Year-over-year, 54 per cent of Ontario’s cottage markets saw average prices decline between five and 28.7 per cent, including Muskoka (down five per cent, from $1,487,265 Q1 2023 to $1,412,237 in Q1 2024); Kenora and Lake-of-the-Woods (down seven per cent, from $389,066 in Q1 2023 to $361,852 in Q1 2024); Grand Bend (down eight per cent, from $912,135 in Q1 2023 to $839,476 in Q1 2024); Sudbury (down 16.1 per cent, from $688,750 in Q1 2023 to $577,862 in Q1 2024); and Southeast Georgian Bay, Honey Harbour and Port Severn (down 28.7 per cent, from $1,272,917 in Q1 2023 to $906,967 in Q1 2024).

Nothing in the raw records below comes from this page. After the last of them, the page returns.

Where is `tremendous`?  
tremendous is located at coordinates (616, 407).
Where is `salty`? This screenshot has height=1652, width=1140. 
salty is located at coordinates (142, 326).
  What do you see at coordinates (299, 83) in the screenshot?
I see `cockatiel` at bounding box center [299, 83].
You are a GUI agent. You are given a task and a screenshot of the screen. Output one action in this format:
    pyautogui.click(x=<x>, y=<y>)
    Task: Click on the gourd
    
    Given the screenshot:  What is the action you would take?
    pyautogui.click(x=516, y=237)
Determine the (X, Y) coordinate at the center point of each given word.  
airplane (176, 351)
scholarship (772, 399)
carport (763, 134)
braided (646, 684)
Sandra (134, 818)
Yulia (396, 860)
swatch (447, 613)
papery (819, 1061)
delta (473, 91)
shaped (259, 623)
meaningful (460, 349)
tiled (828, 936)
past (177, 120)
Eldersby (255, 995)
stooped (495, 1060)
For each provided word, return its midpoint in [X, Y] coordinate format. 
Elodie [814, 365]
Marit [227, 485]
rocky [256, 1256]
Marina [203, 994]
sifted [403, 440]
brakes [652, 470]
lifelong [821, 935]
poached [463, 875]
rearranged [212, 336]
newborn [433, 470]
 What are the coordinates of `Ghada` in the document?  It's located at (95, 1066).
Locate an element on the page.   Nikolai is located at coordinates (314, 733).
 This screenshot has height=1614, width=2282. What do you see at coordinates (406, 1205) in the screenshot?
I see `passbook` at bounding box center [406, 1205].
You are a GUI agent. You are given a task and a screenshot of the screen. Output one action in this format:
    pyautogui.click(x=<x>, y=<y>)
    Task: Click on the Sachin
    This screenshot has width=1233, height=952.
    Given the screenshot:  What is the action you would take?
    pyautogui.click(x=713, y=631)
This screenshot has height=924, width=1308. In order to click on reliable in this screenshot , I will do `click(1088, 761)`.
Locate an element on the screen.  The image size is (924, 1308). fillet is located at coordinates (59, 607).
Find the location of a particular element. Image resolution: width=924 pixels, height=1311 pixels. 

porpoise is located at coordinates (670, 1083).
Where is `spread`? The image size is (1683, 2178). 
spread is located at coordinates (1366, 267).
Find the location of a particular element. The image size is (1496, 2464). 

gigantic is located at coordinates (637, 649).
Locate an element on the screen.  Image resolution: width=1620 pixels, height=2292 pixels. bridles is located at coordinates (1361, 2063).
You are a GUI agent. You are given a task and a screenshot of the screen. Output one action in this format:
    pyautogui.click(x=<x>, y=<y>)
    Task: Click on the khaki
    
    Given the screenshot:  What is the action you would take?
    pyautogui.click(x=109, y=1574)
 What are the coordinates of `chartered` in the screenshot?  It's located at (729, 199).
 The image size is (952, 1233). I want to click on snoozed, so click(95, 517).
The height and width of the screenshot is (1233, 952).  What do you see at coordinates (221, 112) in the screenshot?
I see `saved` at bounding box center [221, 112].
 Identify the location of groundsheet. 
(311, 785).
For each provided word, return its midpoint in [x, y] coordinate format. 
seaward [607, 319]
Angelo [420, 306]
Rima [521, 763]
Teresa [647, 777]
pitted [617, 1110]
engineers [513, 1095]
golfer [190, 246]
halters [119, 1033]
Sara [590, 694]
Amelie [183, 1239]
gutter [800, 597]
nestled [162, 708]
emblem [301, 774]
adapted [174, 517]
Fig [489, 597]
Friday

Meanwhile, regions that experienced price increases include Manitoulin & French River (up 3.4 per cent, from $396,241 Q1 of 2023 to $409,591 in Q1 2024); Simcoe County (up 10.2 per cent, from $1,800,000 in Q1 2023 to $1,983,333 in Q1 2024); Haliburton County (up 18.7 per cent, from $816,112 in Q1 2023 to $968,794 in Q1 2024); and most notably, Peterborough and The Kawarthas (up 93.1 per cent, from $465,000 in Q1 2023 to $898,000 to Q1 2024).
RE/MAX brokers and agents in Ontario are anticipating cottage prices to increase in 72 per cent of recreational markets by the end of 2024, to the tune of up to 33 per cent. The outlier is Simcoe County, where prices are expected to stay level due to the interest rate climate.
On the sales side, some Ontario markets are showing promise, with significant year-over-year increases in the first quarter of 2024. Sales in Grand Bend were up 11.5 per cent (from 26 sales in 2023 to 29 in 2024); up 41.7 per cent in Haliburton County (24 sales in 2023 to 34 in 2024); up 50 per cent in Simcoe County (six sales in 2023 to nine in 2024); and up a whopping 800 per cent in Peterborough and The Kawarthas (from one sale in 2023 to nine in 2024). The sales outlook for the remainder of the year remains focused on growth in all regions surveyed, with an anticipated year-end sales increase of between three to 50 per cent, except for Sudbury, which is anticipating prices to remain steady.